Transparent Zebrafish Provide Clues to Immune System Breakdown
Madison, Wisconsin - A small transparent fish is showing University of Wisconsin-Madison scientists how the human immune system sometimes fails to fight serious infections.
The see-through zebrafish sheds light on a serious genetic disorder in infants and on the problem that often compromises the immune systems of adult cancer patients undergoing chemotherapy.
In recent experiments with the fish, the researchers saw that defective infection-fighting white blood cells called neutrophils stayed in the circulation instead of traveling to an infection site in the fish's ear, where they should have fought the inflammation.
Zebrafish have been very useful for Dr. Anna Huttenlocher, a pediatric rheumatologist and immunologist at American Family Children's Hospital. She uses them to create models of some of the immune disorders she sees in her young patients.
"The zebrafish is a powerful tool that has helped us understand things about the immune system we didn't know before," says Huttenlocher, also a professor of medical microbiology and immunology at the University of Wisconsin School of Medicine and Public Health.
In the current study, published in Development Cell, she and post doctoral fellow Dr. Qing Deng report creating a zebrafish model for leukocyte adhesion deficiency (LAD), a genetic disorder that results in recurring and at times life-threatening bacterial infections. The problem usually occurs most acutely in newborns but can also arise later in life in a less severe form.
The zebrafish model the UW School of Medicine and Public Health scientists created was based on a specific mutation in the RAC2 gene that Huttenlocher and her collaborators discovered earlier in one pediatric patient with a form of LAD. The gene affects how neutrophils work.
"We knew that with LAD, neutrophils either didn't get recruited normally to infection sites or they didn't function normally once they were there," Huttenlocher says.

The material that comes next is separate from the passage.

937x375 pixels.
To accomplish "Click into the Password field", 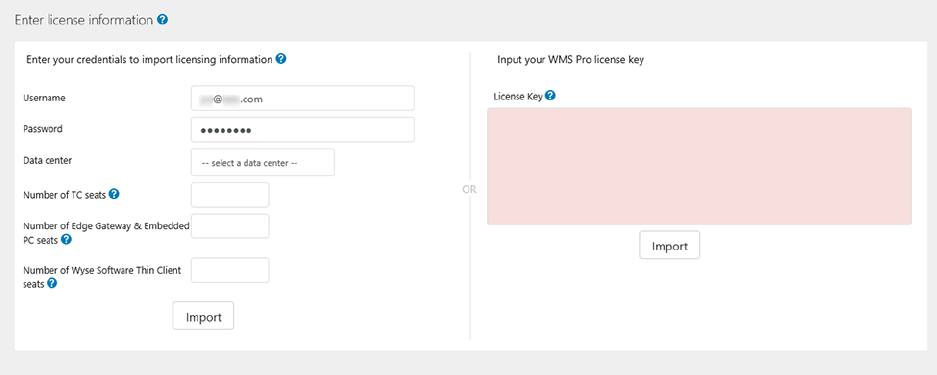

The researchers depleted normal RAC2 or inserted the mutated RAC2 gene into the zebrafish, then observed how the fish responded to a bacterial infection introduced to the ear. No neutrophils moved to the infection under those conditions, but without alterations to the RAC2 gene they did.
The researchers were surprised to learn what role defective RAC2 played in the process.
"We didn't know if it caused neutrophils to be trapped in the blood or stay in the bone marrow tissue," Huttenlocher says.
Knowing now that RAC2 prevents neutrophils from leaving bone marrow raises the possibility of new drug treatments for neutropenia, which occurs when chemotherapy suppresses the immune systems of cancer patients and makes them susceptible to infections.
Strategies to mobilize neutrophils away from bone marrow could help those patients' immune systems become stronger. Libraries of existing compounds could be screened to see if any of them modify neutrophil responses.
"But it may not be as simple as it sounds," Huttenlocher says, "because finding a way to release neutrophils does not necessarily mean they will go to the right place."
The most common treatment for an infant with LAD today is a bone marrow transplant, she adds.
Many researchers use zebrafish to study developmental biology and cancer, but Huttenlocher and her team are among the first to use the fish to create models that mimic human immune conditions.
"Zebrafish let you do live imaging of cell activity," she says, making the fish extremely useful for studying immune cell movement to infection and wound sites.
Zebrafish are also better than mice for screening drugs, she adds, since thousands of fish are easily obtainable at a much lower cost.